== What you are asked to do ==
Every entry in the following data should be output exactly.

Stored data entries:
□ □ □ □

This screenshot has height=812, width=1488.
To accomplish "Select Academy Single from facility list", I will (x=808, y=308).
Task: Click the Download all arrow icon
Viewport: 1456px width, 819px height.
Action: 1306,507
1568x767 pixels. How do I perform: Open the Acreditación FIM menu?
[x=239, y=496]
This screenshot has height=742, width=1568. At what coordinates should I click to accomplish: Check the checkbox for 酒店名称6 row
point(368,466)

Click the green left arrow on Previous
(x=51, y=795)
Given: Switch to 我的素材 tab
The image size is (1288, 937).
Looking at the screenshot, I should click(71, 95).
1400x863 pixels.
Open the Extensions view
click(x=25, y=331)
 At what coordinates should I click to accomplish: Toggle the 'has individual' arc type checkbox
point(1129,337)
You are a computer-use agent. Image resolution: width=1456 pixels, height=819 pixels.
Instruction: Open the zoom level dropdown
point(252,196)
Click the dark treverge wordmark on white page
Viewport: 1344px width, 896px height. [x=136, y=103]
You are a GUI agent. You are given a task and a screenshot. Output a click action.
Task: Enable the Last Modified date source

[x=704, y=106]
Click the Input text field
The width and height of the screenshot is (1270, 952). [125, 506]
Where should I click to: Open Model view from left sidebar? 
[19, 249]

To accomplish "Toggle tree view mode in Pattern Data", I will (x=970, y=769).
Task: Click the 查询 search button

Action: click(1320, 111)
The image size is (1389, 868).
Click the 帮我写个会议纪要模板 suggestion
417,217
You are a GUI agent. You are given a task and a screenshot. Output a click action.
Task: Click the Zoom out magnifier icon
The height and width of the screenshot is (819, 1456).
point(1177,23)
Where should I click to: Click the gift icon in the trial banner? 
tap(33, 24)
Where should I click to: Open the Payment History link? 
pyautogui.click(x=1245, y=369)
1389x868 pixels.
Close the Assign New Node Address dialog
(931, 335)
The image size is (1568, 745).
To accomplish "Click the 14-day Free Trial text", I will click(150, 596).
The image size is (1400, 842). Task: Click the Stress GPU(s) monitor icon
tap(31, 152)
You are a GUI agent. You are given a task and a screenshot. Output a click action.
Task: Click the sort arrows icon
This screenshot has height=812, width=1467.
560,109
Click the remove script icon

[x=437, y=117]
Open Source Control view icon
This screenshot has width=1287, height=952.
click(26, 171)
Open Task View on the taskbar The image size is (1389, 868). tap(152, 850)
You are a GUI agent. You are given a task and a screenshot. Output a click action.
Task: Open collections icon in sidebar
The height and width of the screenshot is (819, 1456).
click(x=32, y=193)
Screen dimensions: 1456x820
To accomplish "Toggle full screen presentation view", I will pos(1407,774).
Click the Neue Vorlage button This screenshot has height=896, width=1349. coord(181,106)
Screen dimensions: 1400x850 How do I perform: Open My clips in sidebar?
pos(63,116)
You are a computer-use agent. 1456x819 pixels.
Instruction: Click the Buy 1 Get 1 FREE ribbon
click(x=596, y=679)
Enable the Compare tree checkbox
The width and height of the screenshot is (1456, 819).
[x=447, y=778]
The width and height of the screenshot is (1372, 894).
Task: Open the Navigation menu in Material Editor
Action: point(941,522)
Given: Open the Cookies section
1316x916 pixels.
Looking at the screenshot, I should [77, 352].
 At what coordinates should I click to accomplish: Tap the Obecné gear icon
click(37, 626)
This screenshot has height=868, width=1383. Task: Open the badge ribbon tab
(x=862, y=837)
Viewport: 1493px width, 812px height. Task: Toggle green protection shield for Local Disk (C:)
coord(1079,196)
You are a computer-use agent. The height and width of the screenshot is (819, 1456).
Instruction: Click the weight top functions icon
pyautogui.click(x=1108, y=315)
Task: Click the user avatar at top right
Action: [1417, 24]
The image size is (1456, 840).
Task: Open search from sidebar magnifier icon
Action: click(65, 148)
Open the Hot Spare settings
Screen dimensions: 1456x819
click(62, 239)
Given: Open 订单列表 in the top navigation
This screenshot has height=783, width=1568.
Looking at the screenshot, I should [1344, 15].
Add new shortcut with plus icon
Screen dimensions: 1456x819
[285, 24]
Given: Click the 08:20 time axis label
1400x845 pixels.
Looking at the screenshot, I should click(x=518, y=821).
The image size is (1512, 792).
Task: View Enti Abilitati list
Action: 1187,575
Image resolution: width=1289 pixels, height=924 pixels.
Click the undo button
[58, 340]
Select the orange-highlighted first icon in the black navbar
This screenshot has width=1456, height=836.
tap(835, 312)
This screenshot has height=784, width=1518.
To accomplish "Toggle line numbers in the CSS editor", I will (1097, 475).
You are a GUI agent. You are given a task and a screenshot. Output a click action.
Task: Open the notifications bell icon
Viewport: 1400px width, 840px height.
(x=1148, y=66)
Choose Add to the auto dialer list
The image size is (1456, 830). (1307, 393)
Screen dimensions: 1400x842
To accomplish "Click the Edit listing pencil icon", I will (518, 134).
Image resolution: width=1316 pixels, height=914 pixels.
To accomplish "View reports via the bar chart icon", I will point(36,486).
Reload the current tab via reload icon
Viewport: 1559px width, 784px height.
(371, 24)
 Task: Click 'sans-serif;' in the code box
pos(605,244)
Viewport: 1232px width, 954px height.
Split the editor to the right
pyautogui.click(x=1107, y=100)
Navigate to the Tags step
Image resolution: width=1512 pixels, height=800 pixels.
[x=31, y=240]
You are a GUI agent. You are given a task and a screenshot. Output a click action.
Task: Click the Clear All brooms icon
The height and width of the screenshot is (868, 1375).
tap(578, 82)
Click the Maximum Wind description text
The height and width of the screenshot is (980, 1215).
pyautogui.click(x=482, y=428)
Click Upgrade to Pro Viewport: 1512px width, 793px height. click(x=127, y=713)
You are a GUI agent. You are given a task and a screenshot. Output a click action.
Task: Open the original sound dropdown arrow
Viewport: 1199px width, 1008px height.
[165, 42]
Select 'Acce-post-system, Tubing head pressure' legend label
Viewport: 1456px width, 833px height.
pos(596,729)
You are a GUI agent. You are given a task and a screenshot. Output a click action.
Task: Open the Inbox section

□ □ □ □

== Solution ==
This screenshot has height=812, width=1488.
To accomplish "Select Academy Single from facility list", I will (x=808, y=308).
Task: Click the Download all arrow icon
Viewport: 1456px width, 819px height.
Action: 1306,507
1568x767 pixels. How do I perform: Open the Acreditación FIM menu?
[x=239, y=496]
This screenshot has height=742, width=1568. At what coordinates should I click to accomplish: Check the checkbox for 酒店名称6 row
point(368,466)

Click the green left arrow on Previous
(x=51, y=795)
Given: Switch to 我的素材 tab
The image size is (1288, 937).
Looking at the screenshot, I should click(71, 95).
1400x863 pixels.
Open the Extensions view
click(x=25, y=331)
 At what coordinates should I click to accomplish: Toggle the 'has individual' arc type checkbox
point(1129,337)
You are a computer-use agent. Image resolution: width=1456 pixels, height=819 pixels.
Instruction: Open the zoom level dropdown
point(252,196)
Click the dark treverge wordmark on white page
Viewport: 1344px width, 896px height. [x=136, y=103]
You are a GUI agent. You are given a task and a screenshot. Output a click action.
Task: Enable the Last Modified date source

[x=704, y=106]
Click the Input text field
The width and height of the screenshot is (1270, 952). [125, 506]
Where should I click to: Open Model view from left sidebar? 
[19, 249]

To accomplish "Toggle tree view mode in Pattern Data", I will (x=970, y=769).
Task: Click the 查询 search button

Action: click(1320, 111)
The image size is (1389, 868).
Click the 帮我写个会议纪要模板 suggestion
417,217
You are a GUI agent. You are given a task and a screenshot. Output a click action.
Task: Click the Zoom out magnifier icon
The height and width of the screenshot is (819, 1456).
point(1177,23)
Where should I click to: Click the gift icon in the trial banner? 
tap(33, 24)
Where should I click to: Open the Payment History link? 
pyautogui.click(x=1245, y=369)
1389x868 pixels.
Close the Assign New Node Address dialog
(931, 335)
The image size is (1568, 745).
To accomplish "Click the 14-day Free Trial text", I will click(150, 596).
The image size is (1400, 842). Task: Click the Stress GPU(s) monitor icon
tap(31, 152)
You are a GUI agent. You are given a task and a screenshot. Output a click action.
Task: Click the sort arrows icon
This screenshot has height=812, width=1467.
560,109
Click the remove script icon

[x=437, y=117]
Open Source Control view icon
This screenshot has width=1287, height=952.
click(26, 171)
Open Task View on the taskbar The image size is (1389, 868). tap(152, 850)
You are a GUI agent. You are given a task and a screenshot. Output a click action.
Task: Open collections icon in sidebar
The height and width of the screenshot is (819, 1456).
click(x=32, y=193)
Screen dimensions: 1456x820
To accomplish "Toggle full screen presentation view", I will pos(1407,774).
Click the Neue Vorlage button This screenshot has height=896, width=1349. coord(181,106)
Screen dimensions: 1400x850 How do I perform: Open My clips in sidebar?
pos(63,116)
You are a computer-use agent. 1456x819 pixels.
Instruction: Click the Buy 1 Get 1 FREE ribbon
click(x=596, y=679)
Enable the Compare tree checkbox
The width and height of the screenshot is (1456, 819).
[x=447, y=778]
The width and height of the screenshot is (1372, 894).
Task: Open the Navigation menu in Material Editor
Action: point(941,522)
Given: Open the Cookies section
1316x916 pixels.
Looking at the screenshot, I should [77, 352].
 At what coordinates should I click to accomplish: Tap the Obecné gear icon
click(37, 626)
This screenshot has height=868, width=1383. Task: Open the badge ribbon tab
(x=862, y=837)
Viewport: 1493px width, 812px height. Task: Toggle green protection shield for Local Disk (C:)
coord(1079,196)
You are a computer-use agent. The height and width of the screenshot is (819, 1456).
Instruction: Click the weight top functions icon
pyautogui.click(x=1108, y=315)
Task: Click the user avatar at top right
Action: [1417, 24]
The image size is (1456, 840).
Task: Open search from sidebar magnifier icon
Action: click(65, 148)
Open the Hot Spare settings
Screen dimensions: 1456x819
click(62, 239)
Given: Open 订单列表 in the top navigation
This screenshot has height=783, width=1568.
Looking at the screenshot, I should [1344, 15].
Add new shortcut with plus icon
Screen dimensions: 1456x819
[285, 24]
Given: Click the 08:20 time axis label
1400x845 pixels.
Looking at the screenshot, I should click(x=518, y=821).
The image size is (1512, 792).
Task: View Enti Abilitati list
Action: 1187,575
Image resolution: width=1289 pixels, height=924 pixels.
Click the undo button
[58, 340]
Select the orange-highlighted first icon in the black navbar
This screenshot has width=1456, height=836.
tap(835, 312)
This screenshot has height=784, width=1518.
To accomplish "Toggle line numbers in the CSS editor", I will (1097, 475).
You are a GUI agent. You are given a task and a screenshot. Output a click action.
Task: Open the notifications bell icon
Viewport: 1400px width, 840px height.
(x=1148, y=66)
Choose Add to the auto dialer list
The image size is (1456, 830). (1307, 393)
Screen dimensions: 1400x842
To accomplish "Click the Edit listing pencil icon", I will (518, 134).
Image resolution: width=1316 pixels, height=914 pixels.
To accomplish "View reports via the bar chart icon", I will point(36,486).
Reload the current tab via reload icon
Viewport: 1559px width, 784px height.
(371, 24)
 Task: Click 'sans-serif;' in the code box
pos(605,244)
Viewport: 1232px width, 954px height.
Split the editor to the right
pyautogui.click(x=1107, y=100)
Navigate to the Tags step
Image resolution: width=1512 pixels, height=800 pixels.
[x=31, y=240]
You are a GUI agent. You are given a task and a screenshot. Output a click action.
Task: Click the Clear All brooms icon
The height and width of the screenshot is (868, 1375).
tap(578, 82)
Click the Maximum Wind description text
The height and width of the screenshot is (980, 1215).
pyautogui.click(x=482, y=428)
Click Upgrade to Pro Viewport: 1512px width, 793px height. click(x=127, y=713)
You are a GUI agent. You are given a task and a screenshot. Output a click action.
Task: Open the original sound dropdown arrow
Viewport: 1199px width, 1008px height.
[165, 42]
Select 'Acce-post-system, Tubing head pressure' legend label
Viewport: 1456px width, 833px height.
pos(596,729)
You are a GUI agent. You are given a task and a screenshot. Output a click action.
Task: Open the Inbox section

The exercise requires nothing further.